Der Minnesang ist gesellschaftliche Kultur

Der Minnesang ist seinem bevorzugten Ort – dem höfischen Fest – und seinem Wesen nach gesellschaftliche Kultur. Er setzt nicht nur die versammelte Ritterschaft, sondern auch die Anwesenheit der Damen voraus. Die Grundkonstellation des Minnesangs ist des Öfteren als paradox bezeichnet worden: Der Minnesänger stimmt eine Werbe- und Preislied auf eine der anwesenden Damen an, wobei ihm aber bewusst ist, dass er die Dame, die er anhimmelt, nie erobern wird. Wovon er singt, wird er nie erleben.

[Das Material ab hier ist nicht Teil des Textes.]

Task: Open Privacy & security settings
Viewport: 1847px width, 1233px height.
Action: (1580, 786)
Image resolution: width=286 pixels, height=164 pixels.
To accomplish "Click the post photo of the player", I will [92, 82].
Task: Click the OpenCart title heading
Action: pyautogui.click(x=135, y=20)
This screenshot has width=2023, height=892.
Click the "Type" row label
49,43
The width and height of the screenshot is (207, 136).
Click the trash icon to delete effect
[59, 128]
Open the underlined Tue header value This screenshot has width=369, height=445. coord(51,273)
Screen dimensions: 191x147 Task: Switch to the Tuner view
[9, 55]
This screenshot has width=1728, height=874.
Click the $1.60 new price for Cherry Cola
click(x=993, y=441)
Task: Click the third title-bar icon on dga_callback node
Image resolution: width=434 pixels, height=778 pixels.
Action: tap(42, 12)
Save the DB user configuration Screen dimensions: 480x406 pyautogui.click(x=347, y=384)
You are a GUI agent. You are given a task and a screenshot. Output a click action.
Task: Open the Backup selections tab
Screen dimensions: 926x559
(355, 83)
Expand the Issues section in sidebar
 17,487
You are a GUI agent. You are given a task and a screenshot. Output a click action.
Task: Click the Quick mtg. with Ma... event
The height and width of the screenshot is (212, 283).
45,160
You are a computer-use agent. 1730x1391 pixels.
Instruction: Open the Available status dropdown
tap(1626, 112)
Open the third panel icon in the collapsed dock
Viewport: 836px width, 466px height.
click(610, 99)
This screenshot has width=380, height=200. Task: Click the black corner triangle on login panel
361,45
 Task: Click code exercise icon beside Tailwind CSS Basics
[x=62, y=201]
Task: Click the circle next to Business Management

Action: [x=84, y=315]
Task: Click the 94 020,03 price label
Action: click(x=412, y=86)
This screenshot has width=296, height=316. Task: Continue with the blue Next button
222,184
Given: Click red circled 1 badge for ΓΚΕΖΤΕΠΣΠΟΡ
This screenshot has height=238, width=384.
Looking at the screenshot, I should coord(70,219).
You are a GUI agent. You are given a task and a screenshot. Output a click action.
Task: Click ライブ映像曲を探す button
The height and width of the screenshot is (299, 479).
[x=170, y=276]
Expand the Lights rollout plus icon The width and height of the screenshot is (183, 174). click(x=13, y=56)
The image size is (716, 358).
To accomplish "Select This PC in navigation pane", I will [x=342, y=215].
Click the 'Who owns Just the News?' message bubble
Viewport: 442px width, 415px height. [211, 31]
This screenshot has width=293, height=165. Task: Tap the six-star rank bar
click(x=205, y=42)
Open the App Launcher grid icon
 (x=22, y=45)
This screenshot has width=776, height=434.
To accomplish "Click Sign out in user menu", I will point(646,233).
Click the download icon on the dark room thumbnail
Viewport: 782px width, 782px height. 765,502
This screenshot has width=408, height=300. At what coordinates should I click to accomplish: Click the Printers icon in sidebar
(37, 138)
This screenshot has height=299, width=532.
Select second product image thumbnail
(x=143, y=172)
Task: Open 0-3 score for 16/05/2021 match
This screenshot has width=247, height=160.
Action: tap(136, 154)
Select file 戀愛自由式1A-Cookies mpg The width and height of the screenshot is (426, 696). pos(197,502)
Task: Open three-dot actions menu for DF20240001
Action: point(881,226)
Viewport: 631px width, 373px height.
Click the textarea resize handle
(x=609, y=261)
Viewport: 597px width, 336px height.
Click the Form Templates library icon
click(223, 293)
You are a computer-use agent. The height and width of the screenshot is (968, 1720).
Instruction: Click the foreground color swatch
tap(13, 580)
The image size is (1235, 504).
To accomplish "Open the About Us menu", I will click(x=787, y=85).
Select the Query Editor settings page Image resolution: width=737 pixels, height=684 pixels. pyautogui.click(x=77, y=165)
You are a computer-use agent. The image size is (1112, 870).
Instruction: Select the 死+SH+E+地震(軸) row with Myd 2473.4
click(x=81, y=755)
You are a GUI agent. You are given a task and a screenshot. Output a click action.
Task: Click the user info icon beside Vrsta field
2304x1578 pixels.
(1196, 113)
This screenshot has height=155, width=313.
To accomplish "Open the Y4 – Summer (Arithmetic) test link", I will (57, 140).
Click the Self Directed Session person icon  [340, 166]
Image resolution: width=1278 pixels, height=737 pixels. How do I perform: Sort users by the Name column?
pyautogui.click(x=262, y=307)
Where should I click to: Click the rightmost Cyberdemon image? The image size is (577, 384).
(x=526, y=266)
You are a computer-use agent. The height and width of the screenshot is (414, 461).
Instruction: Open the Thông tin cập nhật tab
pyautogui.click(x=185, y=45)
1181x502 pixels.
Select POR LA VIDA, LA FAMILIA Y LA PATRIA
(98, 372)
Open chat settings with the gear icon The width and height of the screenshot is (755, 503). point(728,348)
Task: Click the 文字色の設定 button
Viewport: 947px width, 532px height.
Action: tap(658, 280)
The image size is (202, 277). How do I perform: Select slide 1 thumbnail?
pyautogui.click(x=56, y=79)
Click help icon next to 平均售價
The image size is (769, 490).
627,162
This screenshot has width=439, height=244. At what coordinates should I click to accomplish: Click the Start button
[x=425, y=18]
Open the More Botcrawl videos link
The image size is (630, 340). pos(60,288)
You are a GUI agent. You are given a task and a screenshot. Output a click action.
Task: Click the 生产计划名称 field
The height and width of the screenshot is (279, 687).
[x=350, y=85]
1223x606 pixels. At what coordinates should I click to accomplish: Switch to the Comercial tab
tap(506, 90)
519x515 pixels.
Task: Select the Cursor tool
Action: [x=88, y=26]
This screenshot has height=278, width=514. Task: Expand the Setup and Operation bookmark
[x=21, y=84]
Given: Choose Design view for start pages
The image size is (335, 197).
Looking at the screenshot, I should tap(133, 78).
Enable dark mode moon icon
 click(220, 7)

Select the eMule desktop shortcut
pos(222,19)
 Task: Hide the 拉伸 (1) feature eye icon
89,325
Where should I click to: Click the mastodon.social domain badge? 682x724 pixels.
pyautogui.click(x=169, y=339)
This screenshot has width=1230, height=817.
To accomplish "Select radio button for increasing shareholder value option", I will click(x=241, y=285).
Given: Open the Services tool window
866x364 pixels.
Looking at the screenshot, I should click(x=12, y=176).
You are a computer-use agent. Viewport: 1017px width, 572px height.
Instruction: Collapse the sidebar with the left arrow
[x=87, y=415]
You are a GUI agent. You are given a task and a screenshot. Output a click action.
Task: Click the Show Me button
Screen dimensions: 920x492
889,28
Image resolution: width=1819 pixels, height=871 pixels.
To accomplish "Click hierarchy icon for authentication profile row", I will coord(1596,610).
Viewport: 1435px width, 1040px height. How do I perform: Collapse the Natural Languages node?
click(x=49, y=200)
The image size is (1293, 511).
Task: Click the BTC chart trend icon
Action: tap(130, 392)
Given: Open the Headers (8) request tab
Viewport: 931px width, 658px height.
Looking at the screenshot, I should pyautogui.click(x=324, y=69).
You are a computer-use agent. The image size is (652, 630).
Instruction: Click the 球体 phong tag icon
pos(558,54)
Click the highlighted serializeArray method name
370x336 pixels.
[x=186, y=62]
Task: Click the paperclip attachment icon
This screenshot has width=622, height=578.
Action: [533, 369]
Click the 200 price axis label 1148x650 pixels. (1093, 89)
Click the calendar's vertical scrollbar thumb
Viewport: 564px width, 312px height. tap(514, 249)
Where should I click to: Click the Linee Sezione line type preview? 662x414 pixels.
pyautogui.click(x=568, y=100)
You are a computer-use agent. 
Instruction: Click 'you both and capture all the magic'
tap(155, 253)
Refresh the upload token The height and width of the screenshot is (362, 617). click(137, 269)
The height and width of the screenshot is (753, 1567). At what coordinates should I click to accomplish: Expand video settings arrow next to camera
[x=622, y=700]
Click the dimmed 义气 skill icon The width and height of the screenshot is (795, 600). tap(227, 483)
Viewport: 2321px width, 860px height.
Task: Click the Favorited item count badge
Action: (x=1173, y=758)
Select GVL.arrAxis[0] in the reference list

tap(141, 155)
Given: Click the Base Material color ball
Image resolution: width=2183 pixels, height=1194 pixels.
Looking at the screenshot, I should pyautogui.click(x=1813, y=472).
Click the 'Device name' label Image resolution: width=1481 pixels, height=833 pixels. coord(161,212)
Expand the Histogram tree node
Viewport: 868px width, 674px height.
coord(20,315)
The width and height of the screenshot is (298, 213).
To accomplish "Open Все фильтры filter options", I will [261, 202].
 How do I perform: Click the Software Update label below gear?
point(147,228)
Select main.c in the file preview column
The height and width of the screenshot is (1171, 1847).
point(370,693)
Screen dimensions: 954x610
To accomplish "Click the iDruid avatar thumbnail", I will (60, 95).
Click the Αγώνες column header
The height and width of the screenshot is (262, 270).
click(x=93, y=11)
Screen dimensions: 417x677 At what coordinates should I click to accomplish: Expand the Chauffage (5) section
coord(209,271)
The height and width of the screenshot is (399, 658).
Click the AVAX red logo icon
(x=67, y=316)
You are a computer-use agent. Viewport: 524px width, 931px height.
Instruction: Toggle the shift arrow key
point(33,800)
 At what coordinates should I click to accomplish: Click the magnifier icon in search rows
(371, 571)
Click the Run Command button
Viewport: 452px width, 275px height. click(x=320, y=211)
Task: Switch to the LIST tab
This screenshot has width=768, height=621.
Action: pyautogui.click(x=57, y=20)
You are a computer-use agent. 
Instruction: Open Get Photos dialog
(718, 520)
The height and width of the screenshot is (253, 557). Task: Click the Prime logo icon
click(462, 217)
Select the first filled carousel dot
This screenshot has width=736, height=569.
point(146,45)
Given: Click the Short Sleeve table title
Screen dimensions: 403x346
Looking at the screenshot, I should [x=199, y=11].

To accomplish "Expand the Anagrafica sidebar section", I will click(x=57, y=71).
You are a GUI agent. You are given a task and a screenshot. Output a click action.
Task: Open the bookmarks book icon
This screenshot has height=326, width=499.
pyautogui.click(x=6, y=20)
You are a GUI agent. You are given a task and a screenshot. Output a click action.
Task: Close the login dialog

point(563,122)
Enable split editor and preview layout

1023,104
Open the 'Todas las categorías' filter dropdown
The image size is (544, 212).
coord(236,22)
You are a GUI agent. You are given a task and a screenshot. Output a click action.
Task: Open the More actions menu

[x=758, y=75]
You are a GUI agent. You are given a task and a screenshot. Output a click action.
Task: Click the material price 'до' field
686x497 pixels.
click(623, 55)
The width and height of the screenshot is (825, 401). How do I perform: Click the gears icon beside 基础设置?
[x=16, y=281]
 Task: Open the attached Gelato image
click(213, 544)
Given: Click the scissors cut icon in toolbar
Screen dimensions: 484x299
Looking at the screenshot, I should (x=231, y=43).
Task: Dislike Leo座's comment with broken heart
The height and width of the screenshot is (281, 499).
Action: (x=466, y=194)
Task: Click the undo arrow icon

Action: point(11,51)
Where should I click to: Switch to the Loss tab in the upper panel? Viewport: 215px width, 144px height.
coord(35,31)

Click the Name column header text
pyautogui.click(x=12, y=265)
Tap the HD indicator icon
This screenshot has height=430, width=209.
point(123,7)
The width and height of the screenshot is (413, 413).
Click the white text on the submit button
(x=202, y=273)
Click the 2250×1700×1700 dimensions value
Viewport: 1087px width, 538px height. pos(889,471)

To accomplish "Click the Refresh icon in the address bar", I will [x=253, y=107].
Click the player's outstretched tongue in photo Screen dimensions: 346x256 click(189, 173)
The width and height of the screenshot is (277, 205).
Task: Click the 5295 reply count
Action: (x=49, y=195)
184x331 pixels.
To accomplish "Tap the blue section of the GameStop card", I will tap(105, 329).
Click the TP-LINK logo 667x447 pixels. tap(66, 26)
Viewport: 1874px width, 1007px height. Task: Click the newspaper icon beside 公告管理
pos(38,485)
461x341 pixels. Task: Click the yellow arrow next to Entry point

Da die Minne eine körperliche Begegnung ausschließt, ist sie ganz als ethische und erzieherische Kraft zu betrachten. Als klassische Form des Minnelieds setzt sich die sogenannte Stollenstrophe durch – eine dreiteilige Form, die in ihrer Grundstruktur mit den beiden ersten, metrisch gleichwertigen Versen den ersten Stollen, mit den beiden folgenden, die identisch sind, den zweiten Stollen bildet. Diesem „Aufgesang“ steht ein im metrischen Bau und in der Verszahl abweichender „Abgesang“ gegenüber.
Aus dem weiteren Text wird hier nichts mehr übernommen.